Lines before the one containing "Screen dimensions: 1568x728" are left out; return that line and every line after it exactly, through the end of the data below.

** Dataset entries **
····················

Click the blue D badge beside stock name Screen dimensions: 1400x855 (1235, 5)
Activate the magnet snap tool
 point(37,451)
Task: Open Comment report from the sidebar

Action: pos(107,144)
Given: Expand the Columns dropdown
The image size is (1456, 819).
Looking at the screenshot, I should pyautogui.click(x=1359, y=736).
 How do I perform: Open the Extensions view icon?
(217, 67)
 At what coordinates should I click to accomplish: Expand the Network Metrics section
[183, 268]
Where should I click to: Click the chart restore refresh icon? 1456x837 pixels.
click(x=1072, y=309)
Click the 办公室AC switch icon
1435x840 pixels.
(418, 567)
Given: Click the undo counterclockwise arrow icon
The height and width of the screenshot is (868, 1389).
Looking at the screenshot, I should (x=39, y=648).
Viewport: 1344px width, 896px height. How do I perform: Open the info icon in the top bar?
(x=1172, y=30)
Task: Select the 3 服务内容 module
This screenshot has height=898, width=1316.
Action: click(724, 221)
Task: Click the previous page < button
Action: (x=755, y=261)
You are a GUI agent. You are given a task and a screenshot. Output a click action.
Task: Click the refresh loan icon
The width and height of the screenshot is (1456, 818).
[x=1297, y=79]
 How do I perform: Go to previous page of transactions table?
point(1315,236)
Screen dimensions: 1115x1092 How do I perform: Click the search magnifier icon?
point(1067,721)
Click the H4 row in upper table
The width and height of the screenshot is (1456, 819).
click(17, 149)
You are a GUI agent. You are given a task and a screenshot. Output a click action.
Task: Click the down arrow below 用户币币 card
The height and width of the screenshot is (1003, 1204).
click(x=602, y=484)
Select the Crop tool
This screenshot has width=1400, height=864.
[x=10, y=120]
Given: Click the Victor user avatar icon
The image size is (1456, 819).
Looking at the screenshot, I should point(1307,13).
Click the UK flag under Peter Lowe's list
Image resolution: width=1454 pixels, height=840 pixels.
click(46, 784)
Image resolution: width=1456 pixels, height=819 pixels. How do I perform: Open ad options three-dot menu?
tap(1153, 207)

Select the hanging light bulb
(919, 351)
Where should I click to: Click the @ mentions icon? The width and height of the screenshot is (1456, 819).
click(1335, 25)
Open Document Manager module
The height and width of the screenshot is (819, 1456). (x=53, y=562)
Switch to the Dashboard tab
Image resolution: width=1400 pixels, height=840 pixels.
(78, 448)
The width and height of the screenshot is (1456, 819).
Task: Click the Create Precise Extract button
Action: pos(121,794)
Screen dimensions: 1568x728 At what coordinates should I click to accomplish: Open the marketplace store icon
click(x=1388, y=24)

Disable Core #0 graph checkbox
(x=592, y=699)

····················

** Exercise output **
Screen dimensions: 1568x728 At what coordinates should I click to accomplish: Open the marketplace store icon
click(x=1388, y=24)

Disable Core #0 graph checkbox
(x=592, y=699)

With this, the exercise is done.